* DOCUMENT PASSAGE *

Behavior & Development • Nov 15, 2011

From Percocet to Heroin, the changing face of adolescent drug use

I never learned about heroin in my pediatric residency.  I didn’t need to—I never treated a patient with heroin dependency.   But this ugly drug has invaded St. Louis and St. Charles County high schools and our community emergency rooms.  The new face of heroin is a suburban adolescent, in the prime of life, not breathing.

Heroin causes breathing to slow, and heroin overdose causes death by respiratory depression.  These patients arrive in the emergency room blue and non-responsive.  They are usually brought in by nervous friends, also abusers, who do not want their own drug use to be revealed.  These are the lucky ones— most heroin addicts die before anyone realizes they are not just sleeping.

* YOUR TASKS *
1. In the article on adolescent heroin use, how does a heroin overdose cause death?
2. Resume the article on adolescent heroin use, picking up right after its final sentence.
The entries after this point come from a separate source and are unrelated to the article.

* SUPPLIED ENTRIES *

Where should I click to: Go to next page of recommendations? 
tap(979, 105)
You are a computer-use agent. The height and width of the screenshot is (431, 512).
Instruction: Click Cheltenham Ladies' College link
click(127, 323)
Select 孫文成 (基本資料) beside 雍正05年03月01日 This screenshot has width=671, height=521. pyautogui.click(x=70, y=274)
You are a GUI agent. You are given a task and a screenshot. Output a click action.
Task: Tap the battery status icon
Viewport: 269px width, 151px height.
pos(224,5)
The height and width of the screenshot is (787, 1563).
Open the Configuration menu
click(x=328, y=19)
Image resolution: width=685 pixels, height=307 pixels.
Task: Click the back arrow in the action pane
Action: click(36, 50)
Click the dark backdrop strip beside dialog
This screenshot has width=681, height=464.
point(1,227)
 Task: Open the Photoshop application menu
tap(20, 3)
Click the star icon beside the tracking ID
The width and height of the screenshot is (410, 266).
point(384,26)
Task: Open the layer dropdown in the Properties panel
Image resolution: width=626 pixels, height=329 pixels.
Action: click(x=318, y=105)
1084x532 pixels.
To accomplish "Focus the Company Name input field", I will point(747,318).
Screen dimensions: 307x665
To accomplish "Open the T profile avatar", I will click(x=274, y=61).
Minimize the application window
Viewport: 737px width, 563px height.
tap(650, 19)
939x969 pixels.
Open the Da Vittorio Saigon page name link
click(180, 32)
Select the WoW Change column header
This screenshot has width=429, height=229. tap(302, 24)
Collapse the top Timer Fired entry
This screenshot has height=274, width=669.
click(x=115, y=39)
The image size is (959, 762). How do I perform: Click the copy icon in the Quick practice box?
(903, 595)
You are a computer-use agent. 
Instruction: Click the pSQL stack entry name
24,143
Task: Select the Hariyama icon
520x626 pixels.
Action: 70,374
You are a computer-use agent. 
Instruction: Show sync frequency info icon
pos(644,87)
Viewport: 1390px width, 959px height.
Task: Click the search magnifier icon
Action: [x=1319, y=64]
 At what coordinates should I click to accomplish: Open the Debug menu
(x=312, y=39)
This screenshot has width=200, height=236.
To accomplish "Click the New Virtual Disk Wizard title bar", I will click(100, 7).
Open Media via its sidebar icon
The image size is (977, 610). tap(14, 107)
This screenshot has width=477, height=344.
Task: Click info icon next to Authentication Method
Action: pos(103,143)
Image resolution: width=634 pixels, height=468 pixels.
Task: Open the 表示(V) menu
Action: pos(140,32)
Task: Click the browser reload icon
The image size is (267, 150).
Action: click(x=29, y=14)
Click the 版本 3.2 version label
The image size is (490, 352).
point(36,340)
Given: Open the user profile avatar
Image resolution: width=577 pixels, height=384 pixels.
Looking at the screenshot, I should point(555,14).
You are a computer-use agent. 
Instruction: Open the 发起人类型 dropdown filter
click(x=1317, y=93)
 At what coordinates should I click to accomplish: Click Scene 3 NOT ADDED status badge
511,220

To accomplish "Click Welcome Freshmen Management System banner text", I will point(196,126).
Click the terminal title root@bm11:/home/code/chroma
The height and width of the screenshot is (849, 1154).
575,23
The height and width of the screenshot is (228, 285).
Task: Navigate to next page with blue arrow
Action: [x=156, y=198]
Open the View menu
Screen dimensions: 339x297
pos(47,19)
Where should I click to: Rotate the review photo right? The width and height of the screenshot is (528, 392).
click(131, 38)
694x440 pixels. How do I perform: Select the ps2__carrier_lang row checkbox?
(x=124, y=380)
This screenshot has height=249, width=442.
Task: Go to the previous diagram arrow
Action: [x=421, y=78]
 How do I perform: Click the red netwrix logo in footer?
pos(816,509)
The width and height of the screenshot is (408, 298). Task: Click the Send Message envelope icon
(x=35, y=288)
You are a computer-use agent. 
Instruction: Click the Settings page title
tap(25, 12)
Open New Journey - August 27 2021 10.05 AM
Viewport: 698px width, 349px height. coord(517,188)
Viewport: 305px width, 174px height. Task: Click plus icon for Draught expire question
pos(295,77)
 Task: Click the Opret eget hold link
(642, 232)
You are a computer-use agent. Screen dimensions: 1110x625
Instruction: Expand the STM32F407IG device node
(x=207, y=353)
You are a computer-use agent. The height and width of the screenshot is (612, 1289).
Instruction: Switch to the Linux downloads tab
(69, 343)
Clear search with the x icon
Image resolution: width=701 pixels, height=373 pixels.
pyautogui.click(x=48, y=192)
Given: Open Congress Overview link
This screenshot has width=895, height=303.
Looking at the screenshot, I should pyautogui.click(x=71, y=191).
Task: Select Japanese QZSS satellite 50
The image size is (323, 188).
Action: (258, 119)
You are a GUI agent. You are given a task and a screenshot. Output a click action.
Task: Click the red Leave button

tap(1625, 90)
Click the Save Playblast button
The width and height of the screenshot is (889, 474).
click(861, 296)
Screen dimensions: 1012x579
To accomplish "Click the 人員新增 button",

* PER-TASK OUTPUTS *
1. By respiratory depression.

2.
“It never ceases to amaze me how frequently they come in almost dead and then they come back again, the same way, a week later,” said my colleague Dr. Robert Yeager, an Emergency Medicine physician at Progress West HealthCare Center in O’Fallon, Missouri.   Dr. Joseph Karre, also an Emergency Medicine physician at Progress West, just shook his head, “I can’t believe how many high school kids are willing to try it.”

Jarring Statistics

Heroin use in the greater St. Louis area has dramatically risen in 2010-2011.  The epidemic has moved west, from St. Louis City into St. Louis county, and now St. Charles County.  And, heroin users are getting younger.  Increasingly, heroin use starts in high school.

  • 210 people died from heroin overdose in St. Louis city and counties in 2010, according to the medical examiner.  More than 300 deaths are predicted for 2011.
  • The St. Charles County Regional Drug Task Force has seized more than 2,000 doses of heroin in 2011.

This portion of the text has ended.